- SHORT EXERCISE
Pull out the rows starting at the line containing "Given: Click the Jun 22, 2024 date" and ending at the line containing "pos(869,117)", including both of those lines. Reproduce each line without any changes.

- Data pulled from a collection
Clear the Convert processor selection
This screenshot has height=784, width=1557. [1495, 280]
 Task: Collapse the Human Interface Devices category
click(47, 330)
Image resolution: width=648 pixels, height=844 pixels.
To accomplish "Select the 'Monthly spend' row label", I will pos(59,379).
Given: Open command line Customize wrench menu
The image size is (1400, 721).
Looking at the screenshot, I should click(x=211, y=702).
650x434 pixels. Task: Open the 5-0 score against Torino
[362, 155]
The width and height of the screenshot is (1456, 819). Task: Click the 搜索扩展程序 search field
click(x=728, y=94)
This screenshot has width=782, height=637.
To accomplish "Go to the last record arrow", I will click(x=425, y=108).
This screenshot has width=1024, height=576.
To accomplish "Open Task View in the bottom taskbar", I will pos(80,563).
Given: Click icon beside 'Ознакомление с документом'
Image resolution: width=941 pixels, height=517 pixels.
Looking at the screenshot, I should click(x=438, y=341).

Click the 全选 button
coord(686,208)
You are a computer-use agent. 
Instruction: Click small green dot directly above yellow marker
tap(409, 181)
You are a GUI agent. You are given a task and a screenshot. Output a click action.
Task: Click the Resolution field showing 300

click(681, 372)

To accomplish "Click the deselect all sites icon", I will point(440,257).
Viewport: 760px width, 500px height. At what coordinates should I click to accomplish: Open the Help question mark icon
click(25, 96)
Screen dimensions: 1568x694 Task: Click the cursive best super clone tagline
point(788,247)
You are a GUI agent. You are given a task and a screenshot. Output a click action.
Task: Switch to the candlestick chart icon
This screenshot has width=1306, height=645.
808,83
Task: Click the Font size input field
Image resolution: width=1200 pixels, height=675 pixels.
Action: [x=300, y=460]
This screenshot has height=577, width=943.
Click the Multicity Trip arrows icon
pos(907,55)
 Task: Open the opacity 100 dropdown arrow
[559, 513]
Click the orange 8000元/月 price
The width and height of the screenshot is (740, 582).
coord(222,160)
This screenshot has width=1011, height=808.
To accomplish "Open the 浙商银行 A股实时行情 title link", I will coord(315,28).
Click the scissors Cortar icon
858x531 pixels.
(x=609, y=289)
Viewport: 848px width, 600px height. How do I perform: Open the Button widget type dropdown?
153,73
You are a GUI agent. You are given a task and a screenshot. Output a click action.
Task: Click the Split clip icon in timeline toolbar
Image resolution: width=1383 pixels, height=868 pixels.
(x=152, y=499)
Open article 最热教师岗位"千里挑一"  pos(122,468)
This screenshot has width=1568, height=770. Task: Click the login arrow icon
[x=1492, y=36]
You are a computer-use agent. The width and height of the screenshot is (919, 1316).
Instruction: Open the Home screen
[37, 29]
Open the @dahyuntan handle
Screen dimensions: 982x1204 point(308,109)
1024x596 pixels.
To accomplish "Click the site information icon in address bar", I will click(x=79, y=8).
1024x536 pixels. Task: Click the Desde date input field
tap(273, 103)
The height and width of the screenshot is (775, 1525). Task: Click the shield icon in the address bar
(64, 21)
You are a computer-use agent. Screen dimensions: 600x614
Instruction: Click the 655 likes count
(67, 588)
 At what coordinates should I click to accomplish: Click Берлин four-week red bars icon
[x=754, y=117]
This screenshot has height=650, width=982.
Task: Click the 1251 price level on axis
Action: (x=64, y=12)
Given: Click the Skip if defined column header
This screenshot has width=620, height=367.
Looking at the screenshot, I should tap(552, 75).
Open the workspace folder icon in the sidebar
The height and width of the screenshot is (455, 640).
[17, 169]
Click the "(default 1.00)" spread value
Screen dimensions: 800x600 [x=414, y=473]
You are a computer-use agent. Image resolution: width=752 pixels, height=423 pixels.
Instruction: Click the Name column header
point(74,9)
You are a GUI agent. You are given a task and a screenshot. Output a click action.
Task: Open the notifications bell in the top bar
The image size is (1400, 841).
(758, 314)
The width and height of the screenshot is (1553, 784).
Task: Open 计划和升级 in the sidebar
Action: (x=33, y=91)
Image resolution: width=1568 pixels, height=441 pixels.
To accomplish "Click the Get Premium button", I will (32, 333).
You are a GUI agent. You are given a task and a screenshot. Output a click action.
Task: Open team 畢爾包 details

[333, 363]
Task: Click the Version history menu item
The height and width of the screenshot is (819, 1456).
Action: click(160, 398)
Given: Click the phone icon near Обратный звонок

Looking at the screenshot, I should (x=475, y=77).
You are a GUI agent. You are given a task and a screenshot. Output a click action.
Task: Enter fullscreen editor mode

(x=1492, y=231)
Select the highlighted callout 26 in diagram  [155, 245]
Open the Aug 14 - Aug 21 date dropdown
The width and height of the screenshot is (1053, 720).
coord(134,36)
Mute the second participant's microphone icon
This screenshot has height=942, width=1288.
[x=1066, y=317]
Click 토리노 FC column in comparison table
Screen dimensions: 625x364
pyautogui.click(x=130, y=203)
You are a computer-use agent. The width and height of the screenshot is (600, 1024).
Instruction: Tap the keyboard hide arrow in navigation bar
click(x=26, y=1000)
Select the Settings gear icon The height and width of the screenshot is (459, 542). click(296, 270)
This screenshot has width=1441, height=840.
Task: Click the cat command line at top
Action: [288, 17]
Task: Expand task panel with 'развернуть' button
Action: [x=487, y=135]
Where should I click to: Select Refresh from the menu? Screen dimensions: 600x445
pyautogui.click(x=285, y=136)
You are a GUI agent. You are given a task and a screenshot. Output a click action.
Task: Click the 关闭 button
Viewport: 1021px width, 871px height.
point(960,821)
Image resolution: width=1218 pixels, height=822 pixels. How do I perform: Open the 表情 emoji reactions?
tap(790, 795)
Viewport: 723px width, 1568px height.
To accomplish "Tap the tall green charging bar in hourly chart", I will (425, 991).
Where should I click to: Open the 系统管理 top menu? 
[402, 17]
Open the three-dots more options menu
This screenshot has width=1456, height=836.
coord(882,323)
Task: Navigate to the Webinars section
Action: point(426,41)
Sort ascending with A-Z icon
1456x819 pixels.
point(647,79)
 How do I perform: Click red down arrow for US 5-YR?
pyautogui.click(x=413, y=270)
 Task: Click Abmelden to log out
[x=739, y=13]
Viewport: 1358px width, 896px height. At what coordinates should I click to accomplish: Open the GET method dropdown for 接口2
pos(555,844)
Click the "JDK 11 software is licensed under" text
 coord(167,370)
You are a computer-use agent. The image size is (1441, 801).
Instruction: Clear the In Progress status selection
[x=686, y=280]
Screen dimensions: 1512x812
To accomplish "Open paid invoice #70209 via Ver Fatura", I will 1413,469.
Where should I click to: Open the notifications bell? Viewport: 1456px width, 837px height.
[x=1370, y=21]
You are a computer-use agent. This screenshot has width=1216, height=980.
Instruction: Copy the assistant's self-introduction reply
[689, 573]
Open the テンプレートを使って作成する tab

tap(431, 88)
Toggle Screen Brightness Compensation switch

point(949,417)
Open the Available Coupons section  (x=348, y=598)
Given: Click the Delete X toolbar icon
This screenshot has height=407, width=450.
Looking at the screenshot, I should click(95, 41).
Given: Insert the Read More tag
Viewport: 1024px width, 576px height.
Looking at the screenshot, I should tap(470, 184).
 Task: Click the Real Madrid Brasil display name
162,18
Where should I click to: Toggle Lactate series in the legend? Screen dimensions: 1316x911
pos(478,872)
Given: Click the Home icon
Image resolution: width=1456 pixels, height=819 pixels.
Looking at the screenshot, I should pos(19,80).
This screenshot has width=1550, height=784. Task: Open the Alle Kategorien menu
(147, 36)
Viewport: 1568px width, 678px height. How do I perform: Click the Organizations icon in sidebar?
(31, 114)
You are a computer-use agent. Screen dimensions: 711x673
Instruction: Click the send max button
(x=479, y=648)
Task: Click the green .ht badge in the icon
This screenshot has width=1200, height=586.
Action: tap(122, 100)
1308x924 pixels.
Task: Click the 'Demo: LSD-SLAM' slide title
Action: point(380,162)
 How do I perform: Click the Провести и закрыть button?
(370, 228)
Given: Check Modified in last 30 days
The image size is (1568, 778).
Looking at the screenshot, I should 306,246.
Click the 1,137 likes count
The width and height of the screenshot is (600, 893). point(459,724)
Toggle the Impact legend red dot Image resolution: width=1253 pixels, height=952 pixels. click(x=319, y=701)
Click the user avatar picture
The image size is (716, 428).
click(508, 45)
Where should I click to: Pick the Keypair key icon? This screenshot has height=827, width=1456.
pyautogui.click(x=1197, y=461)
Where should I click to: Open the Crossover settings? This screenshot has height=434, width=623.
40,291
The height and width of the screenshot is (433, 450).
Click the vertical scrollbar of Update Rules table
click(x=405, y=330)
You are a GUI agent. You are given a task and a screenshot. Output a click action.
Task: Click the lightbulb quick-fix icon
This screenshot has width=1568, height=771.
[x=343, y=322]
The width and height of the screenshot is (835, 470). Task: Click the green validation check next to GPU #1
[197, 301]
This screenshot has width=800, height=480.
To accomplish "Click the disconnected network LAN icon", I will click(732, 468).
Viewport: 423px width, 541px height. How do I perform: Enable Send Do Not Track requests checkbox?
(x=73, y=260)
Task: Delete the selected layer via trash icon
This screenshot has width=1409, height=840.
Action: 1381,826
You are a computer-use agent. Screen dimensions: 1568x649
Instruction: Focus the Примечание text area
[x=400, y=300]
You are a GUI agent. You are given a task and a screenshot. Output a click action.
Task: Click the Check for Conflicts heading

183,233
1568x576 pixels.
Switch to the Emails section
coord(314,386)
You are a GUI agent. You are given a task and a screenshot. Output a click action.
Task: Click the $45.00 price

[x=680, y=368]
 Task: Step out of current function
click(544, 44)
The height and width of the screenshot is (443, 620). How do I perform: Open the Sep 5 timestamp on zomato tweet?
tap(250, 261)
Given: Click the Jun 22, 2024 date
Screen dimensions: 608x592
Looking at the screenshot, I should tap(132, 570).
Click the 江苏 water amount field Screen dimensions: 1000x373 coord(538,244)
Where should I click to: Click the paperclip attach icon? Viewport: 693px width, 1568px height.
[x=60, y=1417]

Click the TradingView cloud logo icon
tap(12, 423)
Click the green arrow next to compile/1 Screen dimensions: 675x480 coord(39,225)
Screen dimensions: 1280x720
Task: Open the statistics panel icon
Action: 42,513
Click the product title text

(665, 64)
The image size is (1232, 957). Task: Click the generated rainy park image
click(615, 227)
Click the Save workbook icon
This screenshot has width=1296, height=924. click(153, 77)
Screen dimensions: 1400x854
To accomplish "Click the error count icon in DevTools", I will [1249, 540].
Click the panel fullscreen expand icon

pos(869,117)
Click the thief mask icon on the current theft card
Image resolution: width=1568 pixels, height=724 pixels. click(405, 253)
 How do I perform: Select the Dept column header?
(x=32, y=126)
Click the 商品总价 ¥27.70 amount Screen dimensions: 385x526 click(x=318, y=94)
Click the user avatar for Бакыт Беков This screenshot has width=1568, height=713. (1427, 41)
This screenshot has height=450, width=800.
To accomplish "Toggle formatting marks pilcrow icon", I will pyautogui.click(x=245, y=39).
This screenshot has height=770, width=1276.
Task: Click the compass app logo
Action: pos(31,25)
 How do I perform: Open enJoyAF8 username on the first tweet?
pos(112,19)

- SOLUTION FOR THIS PROBLEM
Given: Click the Jun 22, 2024 date
Screen dimensions: 608x592
Looking at the screenshot, I should tap(132, 570).
Click the 江苏 water amount field Screen dimensions: 1000x373 coord(538,244)
Where should I click to: Click the paperclip attach icon? Viewport: 693px width, 1568px height.
[x=60, y=1417]

Click the TradingView cloud logo icon
tap(12, 423)
Click the green arrow next to compile/1 Screen dimensions: 675x480 coord(39,225)
Screen dimensions: 1280x720
Task: Open the statistics panel icon
Action: 42,513
Click the product title text

(665, 64)
The image size is (1232, 957). Task: Click the generated rainy park image
click(615, 227)
Click the Save workbook icon
This screenshot has width=1296, height=924. click(153, 77)
Screen dimensions: 1400x854
To accomplish "Click the error count icon in DevTools", I will [1249, 540].
Click the panel fullscreen expand icon

pos(869,117)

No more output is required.